Moroccan pilots scheduled to fly their air force’s new Lockheed Martin F-16 “Vipers” have finished their 15 month training course in the United States ahead of the first deliveries of the aircraft later this month.
The US Air National Guard announced that four Royal Moroccan Air Force (RMAF) officers, who are former Northrop F-5 “Freedom Fighter” pilots, concluded their instruction at the 162nd Fighter Wing at Tucson International Airport in Arizona. The unit is the international Lockheed Martin F-16 training unit and has provided training to some of the 25 countries around the world that have bought the F-16.
The pilots are the first from their country to accomplish consecutive courses in basic qualification, flight lead upgrade and instructor pilot certification in the multi-role fighter.
A handful of Air National Guard pilots will accompany them as they deliver the first four of Morocco’s 24-aircraft purchase. The new F-16s, block 52 versions of the fighter, will be fresh off the assembly line.
“We are modernizing our fleet and we’ve chosen the F-16, not only because it is a high-quality airplane, but also because of the close relationship we have with the United States,” said Deputy Inspector of the Royal Moroccan Air Force, Brigadier General Abdelali Houari.
“We are really happy to send our pilots here to be trained. After a year and a half in the United States our pilots are happy, of course they want to return home, but they have gained a lot of experience here with the Arizona Air National Guard.”
Lieutenant Colonel Steve Haase, the Morocco program manager for the 162nd Fighter Wing, worked with the RMAF for the last three years. He has trained fighter pilots from all over the world and fully understands the scope of the students’ historic accomplishment.
“It’s a big commitment to be the first F-16 pilots for Morocco. They are excited about the F-16 and its capabilities yet they understand how much work there will be to build up an F-16 base.”
As students, the pilots averaged three sorties per week and accumulated more than 150 F-16 hours each. Once home, they will not only be responsible for training others, but will also be instrumental in standing up F-16 operations at Ben Guerir Air Base.
Ben Guerir is a former US air base located about 36 miles north of Marrakech and once served as a transatlantic abort landing site for the space shuttle. It’s currently undergoing upgrades that, according to Moroccan officials, are modelled after US Air Force bases.
“These are the best F-5 instructor pilots from their air force.

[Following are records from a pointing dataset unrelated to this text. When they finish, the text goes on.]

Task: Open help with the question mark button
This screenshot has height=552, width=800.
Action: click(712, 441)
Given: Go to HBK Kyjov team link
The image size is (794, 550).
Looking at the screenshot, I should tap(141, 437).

They think the way we think,” Colonel Haase said. “They have really shown that they want to learn how we [the US] operate with the F-16 so they can do it the same way – not just flying, but everything from maintenance to logistics.”
Six additional Moroccan pilots are currently in the basic F-16 course in Tucson with graduation planned for September. They too will return home to help manage Morocco’s growing F-16 fleet.
Morocco is in the process of upgrading its armed forces and is buying large amounts of military equipment, including fighters, trainer aircraft and frigates. As almost all significant combat equipment was acquired between 1978 and 1981, Morocco is moving ahead with an upgrade programme for its Mirage F1s and is also engaged in the acquisition of new equipment that will ensure the air arm remains credible and effective. The most important type is the F-16, which was designed to keep up with Algeria’s purchase in 2007 of MiG-29s.
The RMAF has close to 50 warplanes and a substantial number of helicopters that are able to undertake combat operations as well as performing general support tasks. The air force’s inventory is being upgraded and swelled by new purchases, such as four C-27J Spartan transport aircraft, which were delivered by Alenia Aeronautica in July last year.
Meanwhile, late last month Hawker Beechcraft announced it had delivered 12 of 24 T-6C turboprop trainers to the Royal Moroccan Air Force (RMAF). The T-6C is an improved version of the T-6B Texan II featuring key upgrades such as an integrated glass cockpit, advanced avionics suite and wing hard-points that can accommodate auxiliary fuel tanks or bombs. The RMAF ordered the airplanes under a US$185.3 million contract announced in September 2009. The T-6C is replacing the turboprop Beechcraft T-34 Mentor and Cessna T-37 Tweet jet trainer in RMAF service.